Thank you to anyone who can lend some guidance-
I'm looking to calculate word frequencies for a database of transcribed interviews that I access online. I would like to do the word frequencies for the words in a dictionary that I have.
I have pasted the dictionary and the code I have so far for analyzing it below (I would reprex but I don't know how). Let me know if you have done something similar before or know a way I could do this.
rm(list=ls())
library (stringr)
library (dplyr)
library(tidytext)
library(tidyverse)
library(rvest)
main.page <- read_html(x = "http://www.asapsports.com/show_player.php?category=11&letter=a")
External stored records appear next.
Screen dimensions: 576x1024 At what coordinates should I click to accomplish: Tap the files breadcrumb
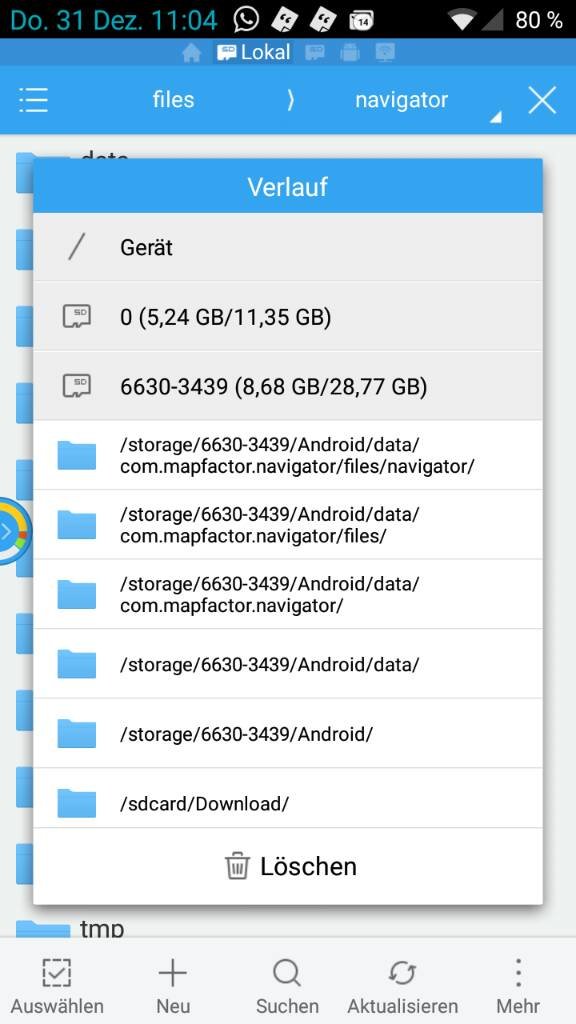coord(173,100)
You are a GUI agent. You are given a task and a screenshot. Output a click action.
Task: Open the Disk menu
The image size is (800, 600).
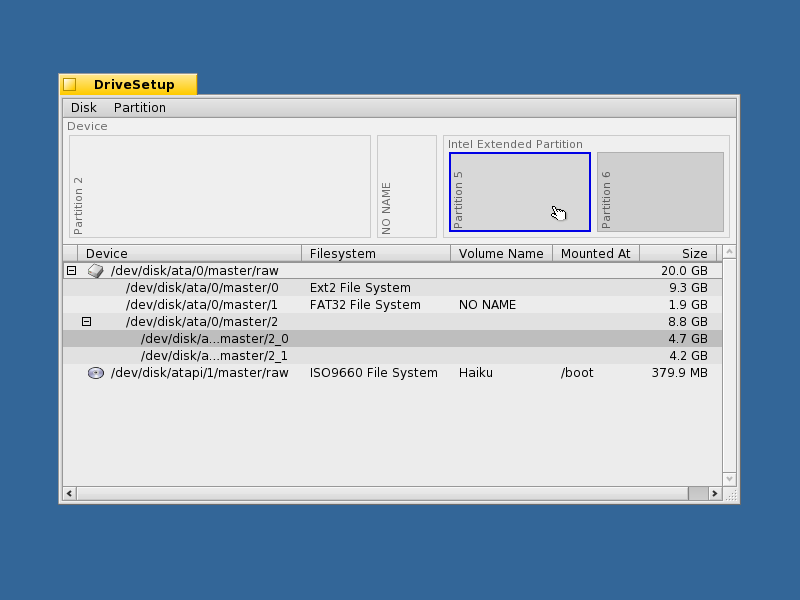82,107
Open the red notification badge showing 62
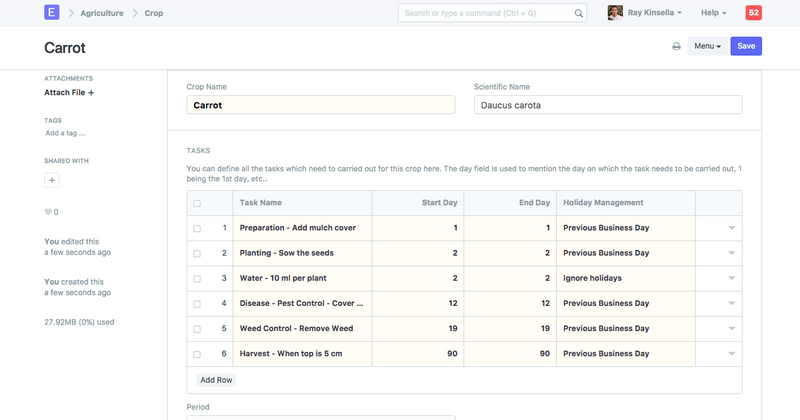The height and width of the screenshot is (420, 800). pos(753,13)
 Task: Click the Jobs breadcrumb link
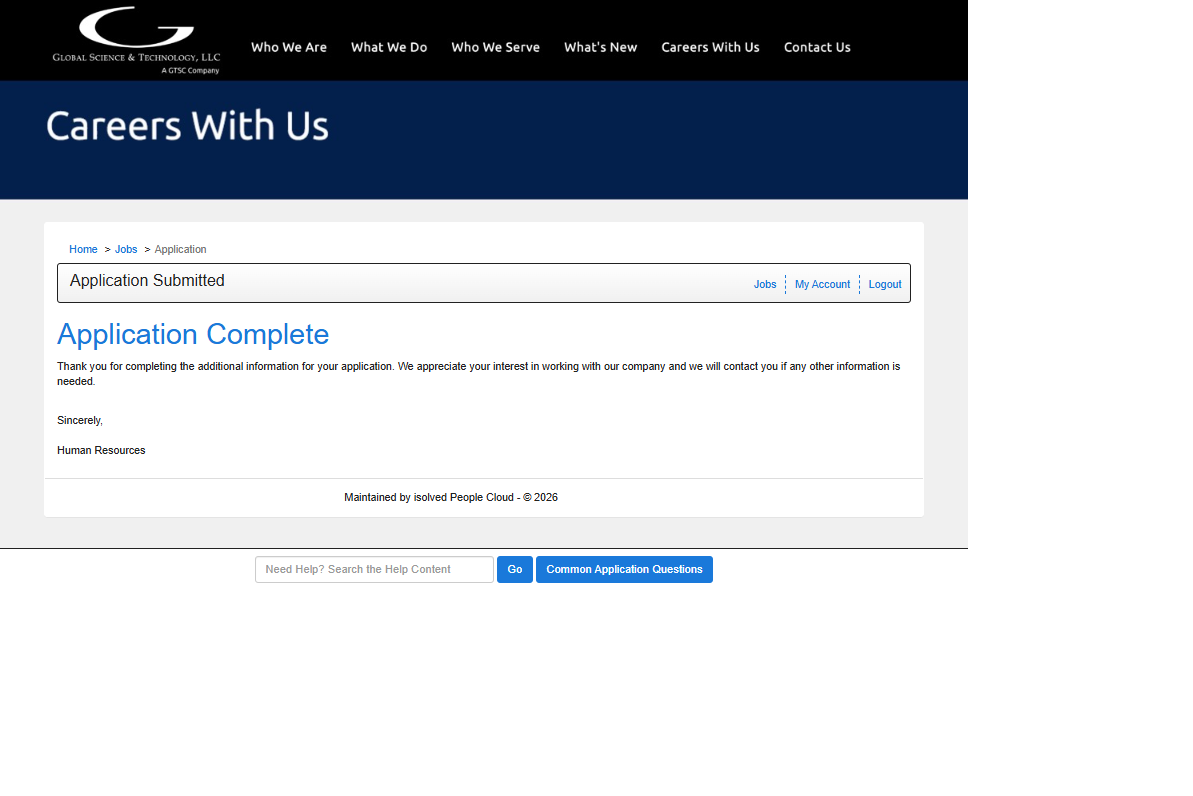126,249
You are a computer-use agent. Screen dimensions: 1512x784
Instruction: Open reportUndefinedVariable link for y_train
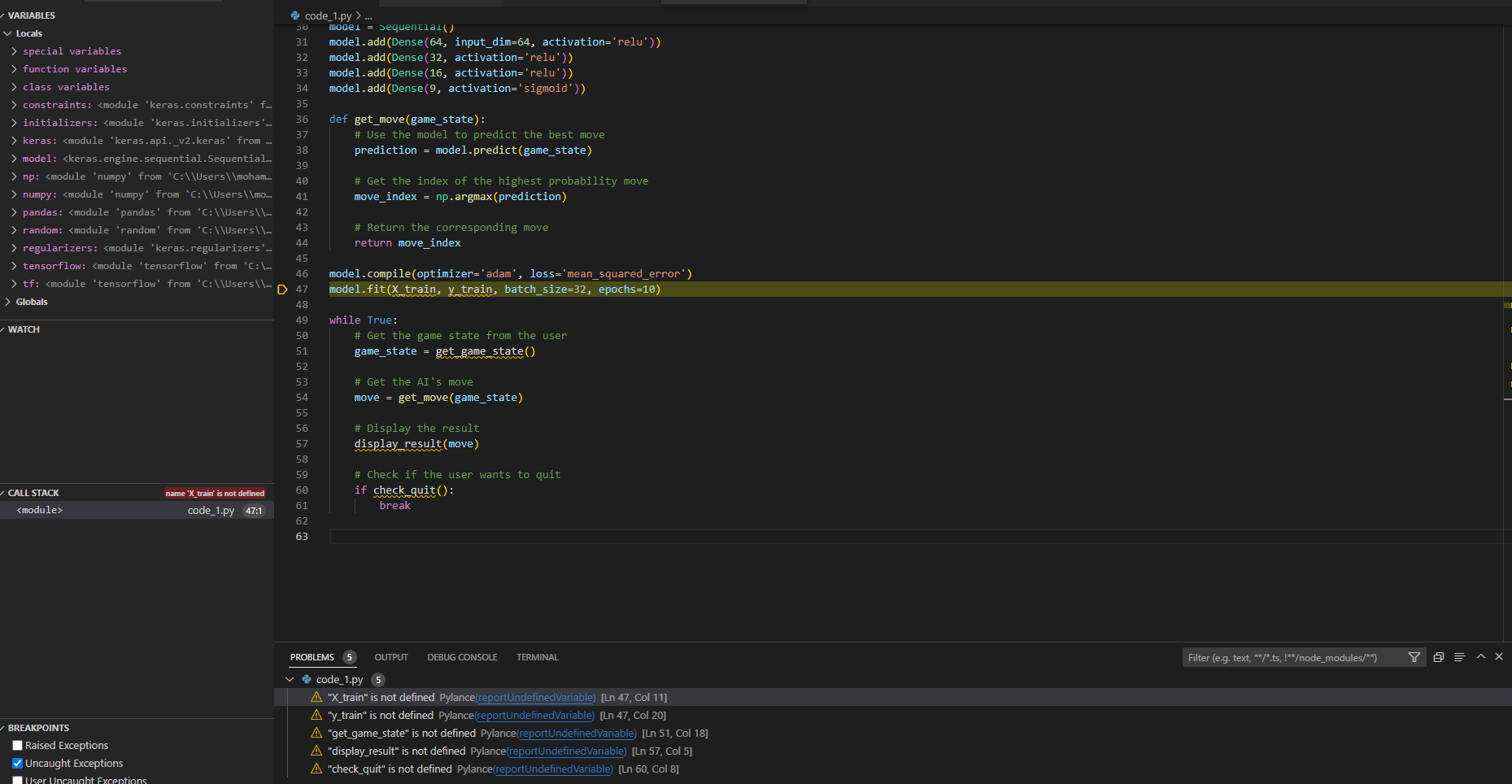pos(534,715)
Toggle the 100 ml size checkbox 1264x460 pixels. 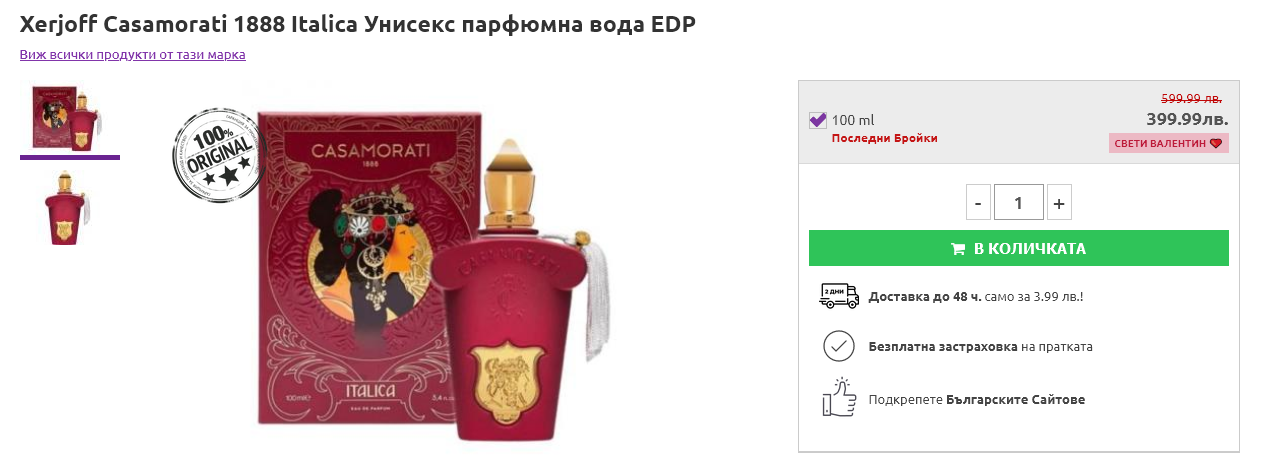[818, 120]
urls <- main.page %>% # feed `main.page` to the next step
html_nodes("tr+ tr td+ td") %>%
str_sub ( 30, 79) %>%
str_subset ( "show_player") %>%
as.tibble()
colnames (urls) <- "urls"
names (urls)
links <- main.page %>% # feed `main.page` to the next step
html_nodes("tr+ tr td+ td") %>%
str_sub ( 30, 100) %>%
str_subset ( "show_player") %>%
str_sub (53, 66) %>%
str_replace_all ( "\\<", "")%>%
str_replace_all ( "\\\\", "")%>%
str_replace_all ( "\\/", "")%>%
str_replace_all ( "\\.", "")%>%
str_replace_all ( "\\>", "")%>%
str_replace_all ( ",", "_")%>%
str_replace_all ( " ", "")%>%
str_replace_all ( "\\'", "")%>%
as.tibble()
colnames (links) <- "links"
names (links)
sotu <- data.frame(links = links, urls = urls, stringsAsFactors = FALSE)
head(sotu)
View(sotu)
outfilea <- ""
for(i in seq(nrow(sotu))) {
text <- html(sotu$urls[i]) %>% # load the page
html_nodes("td td tr:nth-child(1) b a") %>%
html_attr("href") %>% # extract the URLs html_text()
as.tibble()
outfilea <-rbind (outfilea, text)
}
outfilea
colnames (outfilea) <- "url"
text2 <- outfilea %>% filter(str_detect(url, "http")) %>%
mutate (id =str_sub(url, -5,-1))
View(outfilea)
outfileb <- ""
for(i in seq(nrow(text2))) {
text <- read_html(text2$url[i]) %>% # load the page
html_nodes("tr+ tr tr td~ td+ td") %>% # isloate the text
html_text() %>%
as.tibble () %>%
mutate (id =paste(text2$id[i],"basket", sep = "")) %>%
filter (!is.na(value)) %>%
filter (grepl ( "[a-z]", value))%>%
filter (!grepl ( "var cx", value))%>%
filter (!grepl ( "function", value))%>%
filter (!grepl ( "var gcse", value))%>%
filter (!grepl ( "gcse.type", value))%>%
filter (!grepl ( "gcse.async", value))
outfileb <- rbind (outfileb, text)
}
head(outfileb)
carefz1 <- c(" safe", " peace", " compassion", " help", " empath", " sympath", " protect", " secur", " benefit", " defen", " guard", " care", " caring", " shield", " shelter", " amity", " harm", " suffer", " warl",
" fight", " violen", " hurt", " killer", " endanger", " cruel", " brutal", " abuse", " damag", " detriment",
" crush", " attack", " annihilate", " impair", " war", " wars", " warring", " kill", " killing", " ravage",
" destroy", " stomp", " spurn", " impair")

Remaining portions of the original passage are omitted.